Nicolas Bos, pictured during an interview
about his arrival as Executive Director on the Richemont Board, in 2017
Cartier, plus que jamais, incarne cette ambition: rappeler que l’exception ne se décrète pas, elle se cultive. La Maison, fondée en 1847 par Louis-François Cartier et façonnée par Jeanne Toussaint, reste un cas d’école. Comment préserver son pouvoir d’attraction ? En ralentissant le temps. En créant moins. En existant plus. Dans cette économie de la saturation, la rareté est devenue un art délicat. Cartier en maîtrise les codes comme peu d’acteurs, portant un luxe qui fait de l’héritage assumé la plus belle des modernités.
Au fond, l’ère Bos se définit par un retour à l’essentiel: considérer que le luxe n’est pas une course à la performance trimestrielle, mais un territoire vivant où l’émotion précède le chiffre. Dès ses premiers mois, il a élargi la gouvernance, intégré Louis Ferla et Catherine Rénier, redonné à Jérôme Lambert sa latitude opérationnelle chez Jaeger-LeCoultre. Un triumvirat expérimenté qui incarne la mémoire des ateliers et l’expertise des marchés.

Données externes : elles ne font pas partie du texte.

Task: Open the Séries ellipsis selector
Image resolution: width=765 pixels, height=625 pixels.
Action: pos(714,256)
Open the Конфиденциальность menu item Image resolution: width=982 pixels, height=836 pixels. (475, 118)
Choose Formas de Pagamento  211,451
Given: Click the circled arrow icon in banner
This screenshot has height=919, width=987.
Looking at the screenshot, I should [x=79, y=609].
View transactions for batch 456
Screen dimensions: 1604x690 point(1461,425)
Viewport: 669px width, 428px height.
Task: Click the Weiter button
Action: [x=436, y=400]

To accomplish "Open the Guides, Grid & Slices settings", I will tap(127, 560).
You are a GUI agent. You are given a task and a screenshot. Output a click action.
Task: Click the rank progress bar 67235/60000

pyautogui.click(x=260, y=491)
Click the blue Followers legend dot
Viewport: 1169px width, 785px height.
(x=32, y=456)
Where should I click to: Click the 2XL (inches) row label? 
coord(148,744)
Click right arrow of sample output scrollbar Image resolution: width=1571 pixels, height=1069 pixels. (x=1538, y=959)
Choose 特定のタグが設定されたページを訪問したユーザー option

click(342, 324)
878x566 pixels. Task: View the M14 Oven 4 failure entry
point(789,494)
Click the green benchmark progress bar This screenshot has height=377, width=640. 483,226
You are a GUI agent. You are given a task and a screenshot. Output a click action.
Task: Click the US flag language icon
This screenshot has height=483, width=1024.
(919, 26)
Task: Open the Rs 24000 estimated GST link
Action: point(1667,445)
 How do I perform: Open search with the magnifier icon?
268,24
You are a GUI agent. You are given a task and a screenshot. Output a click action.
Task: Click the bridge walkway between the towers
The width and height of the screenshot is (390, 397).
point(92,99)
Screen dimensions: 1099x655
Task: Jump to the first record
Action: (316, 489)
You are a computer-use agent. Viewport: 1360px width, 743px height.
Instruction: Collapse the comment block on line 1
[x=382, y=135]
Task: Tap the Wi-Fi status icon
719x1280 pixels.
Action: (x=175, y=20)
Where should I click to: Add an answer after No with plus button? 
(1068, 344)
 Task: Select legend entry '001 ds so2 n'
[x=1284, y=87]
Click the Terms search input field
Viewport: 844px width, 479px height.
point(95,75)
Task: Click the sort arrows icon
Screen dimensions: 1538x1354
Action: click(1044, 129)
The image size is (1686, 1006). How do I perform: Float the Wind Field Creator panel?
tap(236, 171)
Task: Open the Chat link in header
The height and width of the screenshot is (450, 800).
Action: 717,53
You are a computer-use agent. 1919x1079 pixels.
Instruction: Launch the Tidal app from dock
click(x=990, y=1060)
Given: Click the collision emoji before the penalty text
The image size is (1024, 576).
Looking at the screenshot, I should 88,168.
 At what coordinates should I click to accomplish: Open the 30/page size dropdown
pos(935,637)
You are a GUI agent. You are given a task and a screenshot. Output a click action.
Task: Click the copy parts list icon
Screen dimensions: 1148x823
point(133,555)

Vintage Alhambra bracelet, Van Cleef & Arpels

Eternelle Band, Buccellati

Dans cet écosystème, le choix d’Emmanuel Perrin traduit ce même fil rouge chez Panerai, une Maison emblématique d’un segment en tension. Il incarne une expertise historique de la distribution (il a piloté le réseau Cartier plus de dix ans) mais aussi une sensibilité à l’expérience client. Dans un monde où la vente directe, qui pèse aujourd’hui 76 % des transactions horlogères, redéfinit les repères, Richemont avance avec cohérence. Comme si le groupe assumait ce dilemme: continuer à explorer l’horlogerie, sans renier la suprématie de la joaillerie. Parier sur la profondeur des récits plutôt que sur l’ivresse des volumes. Retail physique, digital, narration: tout converge vers un luxe plus lisible, plus intime, plus durable. Certains diront que Richemont prend des risques en assumant ce recentrage sur la création. Que l’horlogerie fragilisée pourrait peser durablement. Mais dans un contexte de décélération mondiale, revendiquer la patience n’est pas un pari naïf: c’est une conviction. Celle qui distingue un groupe capable de traverser les cycles de ceux qui s’y consument.
Demain, la croissance sera peut-être moins spectaculaire. Mais elle sera plus alignée avec l’ADN des Maisons. Et quand on mesure l’aura intacte de Cartier, façonnée par près de deux siècles de création, on comprend qu’aucune promesse n’est plus précieuse qu’un luxe qui embrasse le temps long.